Saved data entries:
--

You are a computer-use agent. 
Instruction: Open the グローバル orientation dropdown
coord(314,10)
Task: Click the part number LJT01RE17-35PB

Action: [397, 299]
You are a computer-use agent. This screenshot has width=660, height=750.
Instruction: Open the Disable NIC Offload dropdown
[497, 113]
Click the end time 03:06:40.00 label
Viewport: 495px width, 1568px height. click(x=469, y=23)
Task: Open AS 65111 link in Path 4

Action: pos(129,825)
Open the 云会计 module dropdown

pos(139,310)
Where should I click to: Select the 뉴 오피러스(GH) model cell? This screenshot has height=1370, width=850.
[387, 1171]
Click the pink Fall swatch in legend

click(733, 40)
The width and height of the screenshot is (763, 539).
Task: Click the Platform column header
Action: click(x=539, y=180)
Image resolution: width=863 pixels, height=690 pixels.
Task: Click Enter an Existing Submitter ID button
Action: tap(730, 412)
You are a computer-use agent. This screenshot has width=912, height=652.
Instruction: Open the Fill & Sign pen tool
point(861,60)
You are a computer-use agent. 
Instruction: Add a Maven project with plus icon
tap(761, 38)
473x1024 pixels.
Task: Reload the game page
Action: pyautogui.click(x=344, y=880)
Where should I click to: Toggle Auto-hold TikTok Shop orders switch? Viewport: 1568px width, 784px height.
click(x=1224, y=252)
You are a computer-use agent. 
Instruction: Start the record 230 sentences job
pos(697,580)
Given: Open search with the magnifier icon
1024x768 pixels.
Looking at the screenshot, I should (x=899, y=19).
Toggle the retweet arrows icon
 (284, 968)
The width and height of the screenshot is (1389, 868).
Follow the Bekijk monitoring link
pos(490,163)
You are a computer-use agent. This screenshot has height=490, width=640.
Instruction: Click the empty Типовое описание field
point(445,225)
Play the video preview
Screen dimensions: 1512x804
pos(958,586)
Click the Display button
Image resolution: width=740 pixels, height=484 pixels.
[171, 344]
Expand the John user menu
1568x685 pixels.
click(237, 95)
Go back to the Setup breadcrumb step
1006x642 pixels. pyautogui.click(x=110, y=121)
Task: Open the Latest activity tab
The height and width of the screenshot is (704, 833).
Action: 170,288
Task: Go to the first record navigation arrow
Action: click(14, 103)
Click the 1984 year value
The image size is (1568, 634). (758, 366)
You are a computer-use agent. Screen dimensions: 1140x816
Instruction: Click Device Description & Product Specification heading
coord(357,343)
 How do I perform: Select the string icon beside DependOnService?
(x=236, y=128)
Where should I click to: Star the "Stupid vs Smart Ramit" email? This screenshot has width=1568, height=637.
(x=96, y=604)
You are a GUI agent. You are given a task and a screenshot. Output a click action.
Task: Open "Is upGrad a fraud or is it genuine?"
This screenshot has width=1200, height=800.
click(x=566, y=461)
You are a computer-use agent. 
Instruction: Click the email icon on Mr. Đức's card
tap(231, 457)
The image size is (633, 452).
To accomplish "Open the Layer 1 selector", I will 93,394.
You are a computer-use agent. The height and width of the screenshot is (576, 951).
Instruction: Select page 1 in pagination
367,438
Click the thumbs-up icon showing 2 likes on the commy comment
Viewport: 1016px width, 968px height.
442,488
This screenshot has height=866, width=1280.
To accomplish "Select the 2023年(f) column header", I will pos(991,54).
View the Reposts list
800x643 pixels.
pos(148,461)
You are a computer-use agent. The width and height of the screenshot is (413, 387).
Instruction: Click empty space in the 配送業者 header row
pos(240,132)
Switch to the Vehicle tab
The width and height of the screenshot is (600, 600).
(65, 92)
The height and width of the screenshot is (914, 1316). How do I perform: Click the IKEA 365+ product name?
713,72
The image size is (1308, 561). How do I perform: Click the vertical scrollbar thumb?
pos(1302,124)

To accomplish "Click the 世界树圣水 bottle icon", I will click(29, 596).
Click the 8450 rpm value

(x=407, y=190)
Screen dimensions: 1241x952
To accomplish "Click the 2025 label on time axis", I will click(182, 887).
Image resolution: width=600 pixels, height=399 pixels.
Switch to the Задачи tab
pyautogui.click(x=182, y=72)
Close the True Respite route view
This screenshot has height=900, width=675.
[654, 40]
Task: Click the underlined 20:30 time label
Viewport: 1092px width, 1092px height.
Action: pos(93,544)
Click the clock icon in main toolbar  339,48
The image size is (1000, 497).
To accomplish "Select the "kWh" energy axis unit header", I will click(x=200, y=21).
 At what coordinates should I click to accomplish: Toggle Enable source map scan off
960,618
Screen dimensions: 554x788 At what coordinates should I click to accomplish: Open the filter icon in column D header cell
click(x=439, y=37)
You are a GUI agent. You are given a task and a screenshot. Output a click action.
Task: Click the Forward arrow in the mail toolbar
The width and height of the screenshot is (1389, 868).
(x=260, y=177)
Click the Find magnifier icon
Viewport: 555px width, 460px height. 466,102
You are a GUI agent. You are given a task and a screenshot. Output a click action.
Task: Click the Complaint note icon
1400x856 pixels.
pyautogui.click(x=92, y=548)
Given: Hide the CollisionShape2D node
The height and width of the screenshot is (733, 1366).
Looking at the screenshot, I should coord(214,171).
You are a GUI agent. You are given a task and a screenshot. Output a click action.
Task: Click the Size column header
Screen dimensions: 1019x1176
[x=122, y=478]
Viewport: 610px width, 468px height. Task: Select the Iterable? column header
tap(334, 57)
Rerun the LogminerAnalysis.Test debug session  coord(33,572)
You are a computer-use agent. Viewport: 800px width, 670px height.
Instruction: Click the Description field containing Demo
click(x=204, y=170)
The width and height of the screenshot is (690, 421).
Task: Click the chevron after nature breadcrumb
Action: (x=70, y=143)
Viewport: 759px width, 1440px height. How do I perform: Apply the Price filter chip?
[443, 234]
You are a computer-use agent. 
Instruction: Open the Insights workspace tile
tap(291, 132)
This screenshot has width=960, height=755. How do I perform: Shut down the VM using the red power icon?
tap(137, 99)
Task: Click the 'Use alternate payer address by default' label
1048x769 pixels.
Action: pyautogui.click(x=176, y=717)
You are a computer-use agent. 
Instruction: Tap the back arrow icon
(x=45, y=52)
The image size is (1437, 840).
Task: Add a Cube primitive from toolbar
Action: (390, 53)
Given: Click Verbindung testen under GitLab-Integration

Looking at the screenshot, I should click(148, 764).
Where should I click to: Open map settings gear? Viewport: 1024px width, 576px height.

--

About this task ->
Repeat the data. Leave nothing out and change nothing.

Written response ->
You are a computer-use agent. 
Instruction: Open the グローバル orientation dropdown
coord(314,10)
Task: Click the part number LJT01RE17-35PB

Action: [397, 299]
You are a computer-use agent. This screenshot has width=660, height=750.
Instruction: Open the Disable NIC Offload dropdown
[497, 113]
Click the end time 03:06:40.00 label
Viewport: 495px width, 1568px height. click(x=469, y=23)
Task: Open AS 65111 link in Path 4

Action: pos(129,825)
Open the 云会计 module dropdown

pos(139,310)
Where should I click to: Select the 뉴 오피러스(GH) model cell? This screenshot has height=1370, width=850.
[387, 1171]
Click the pink Fall swatch in legend

click(733, 40)
The width and height of the screenshot is (763, 539).
Task: Click the Platform column header
Action: click(x=539, y=180)
Image resolution: width=863 pixels, height=690 pixels.
Task: Click Enter an Existing Submitter ID button
Action: tap(730, 412)
You are a computer-use agent. This screenshot has width=912, height=652.
Instruction: Open the Fill & Sign pen tool
point(861,60)
You are a computer-use agent. 
Instruction: Add a Maven project with plus icon
tap(761, 38)
473x1024 pixels.
Task: Reload the game page
Action: pyautogui.click(x=344, y=880)
Where should I click to: Toggle Auto-hold TikTok Shop orders switch? Viewport: 1568px width, 784px height.
click(x=1224, y=252)
You are a computer-use agent. 
Instruction: Start the record 230 sentences job
pos(697,580)
Given: Open search with the magnifier icon
1024x768 pixels.
Looking at the screenshot, I should (x=899, y=19).
Toggle the retweet arrows icon
 (284, 968)
The width and height of the screenshot is (1389, 868).
Follow the Bekijk monitoring link
pos(490,163)
You are a computer-use agent. This screenshot has height=490, width=640.
Instruction: Click the empty Типовое описание field
point(445,225)
Play the video preview
Screen dimensions: 1512x804
pos(958,586)
Click the Display button
Image resolution: width=740 pixels, height=484 pixels.
[171, 344]
Expand the John user menu
1568x685 pixels.
click(237, 95)
Go back to the Setup breadcrumb step
1006x642 pixels. pyautogui.click(x=110, y=121)
Task: Open the Latest activity tab
The height and width of the screenshot is (704, 833).
Action: 170,288
Task: Go to the first record navigation arrow
Action: click(14, 103)
Click the 1984 year value
The image size is (1568, 634). (758, 366)
You are a computer-use agent. Screen dimensions: 1140x816
Instruction: Click Device Description & Product Specification heading
coord(357,343)
 How do I perform: Select the string icon beside DependOnService?
(x=236, y=128)
Where should I click to: Star the "Stupid vs Smart Ramit" email? This screenshot has width=1568, height=637.
(x=96, y=604)
You are a GUI agent. You are given a task and a screenshot. Output a click action.
Task: Open "Is upGrad a fraud or is it genuine?"
This screenshot has width=1200, height=800.
click(x=566, y=461)
You are a computer-use agent. 
Instruction: Click the email icon on Mr. Đức's card
tap(231, 457)
The image size is (633, 452).
To accomplish "Open the Layer 1 selector", I will 93,394.
You are a computer-use agent. The height and width of the screenshot is (576, 951).
Instruction: Select page 1 in pagination
367,438
Click the thumbs-up icon showing 2 likes on the commy comment
Viewport: 1016px width, 968px height.
442,488
This screenshot has height=866, width=1280.
To accomplish "Select the 2023年(f) column header", I will pos(991,54).
View the Reposts list
800x643 pixels.
pos(148,461)
You are a computer-use agent. The width and height of the screenshot is (413, 387).
Instruction: Click empty space in the 配送業者 header row
pos(240,132)
Switch to the Vehicle tab
The width and height of the screenshot is (600, 600).
(65, 92)
The height and width of the screenshot is (914, 1316). How do I perform: Click the IKEA 365+ product name?
713,72
The image size is (1308, 561). How do I perform: Click the vertical scrollbar thumb?
pos(1302,124)

To accomplish "Click the 世界树圣水 bottle icon", I will click(29, 596).
Click the 8450 rpm value

(x=407, y=190)
Screen dimensions: 1241x952
To accomplish "Click the 2025 label on time axis", I will click(182, 887).
Image resolution: width=600 pixels, height=399 pixels.
Switch to the Задачи tab
pyautogui.click(x=182, y=72)
Close the True Respite route view
This screenshot has height=900, width=675.
[654, 40]
Task: Click the underlined 20:30 time label
Viewport: 1092px width, 1092px height.
Action: pos(93,544)
Click the clock icon in main toolbar  339,48
The image size is (1000, 497).
To accomplish "Select the "kWh" energy axis unit header", I will click(x=200, y=21).
 At what coordinates should I click to accomplish: Toggle Enable source map scan off
960,618
Screen dimensions: 554x788 At what coordinates should I click to accomplish: Open the filter icon in column D header cell
click(x=439, y=37)
You are a GUI agent. You are given a task and a screenshot. Output a click action.
Task: Click the Forward arrow in the mail toolbar
The width and height of the screenshot is (1389, 868).
(x=260, y=177)
Click the Find magnifier icon
Viewport: 555px width, 460px height. 466,102
You are a GUI agent. You are given a task and a screenshot. Output a click action.
Task: Click the Complaint note icon
1400x856 pixels.
pyautogui.click(x=92, y=548)
Given: Hide the CollisionShape2D node
The height and width of the screenshot is (733, 1366).
Looking at the screenshot, I should coord(214,171).
You are a GUI agent. You are given a task and a screenshot. Output a click action.
Task: Click the Size column header
Screen dimensions: 1019x1176
[x=122, y=478]
Viewport: 610px width, 468px height. Task: Select the Iterable? column header
tap(334, 57)
Rerun the LogminerAnalysis.Test debug session  coord(33,572)
You are a computer-use agent. Viewport: 800px width, 670px height.
Instruction: Click the Description field containing Demo
click(x=204, y=170)
The width and height of the screenshot is (690, 421).
Task: Click the chevron after nature breadcrumb
Action: (x=70, y=143)
Viewport: 759px width, 1440px height. How do I perform: Apply the Price filter chip?
[443, 234]
You are a computer-use agent. 
Instruction: Open the Insights workspace tile
tap(291, 132)
This screenshot has width=960, height=755. How do I perform: Shut down the VM using the red power icon?
tap(137, 99)
Task: Click the 'Use alternate payer address by default' label
1048x769 pixels.
Action: pyautogui.click(x=176, y=717)
You are a computer-use agent. 
Instruction: Tap the back arrow icon
(x=45, y=52)
The image size is (1437, 840).
Task: Add a Cube primitive from toolbar
Action: (390, 53)
Given: Click Verbindung testen under GitLab-Integration

Looking at the screenshot, I should click(148, 764).
Where should I click to: Open map settings gear? Viewport: 1024px width, 576px height.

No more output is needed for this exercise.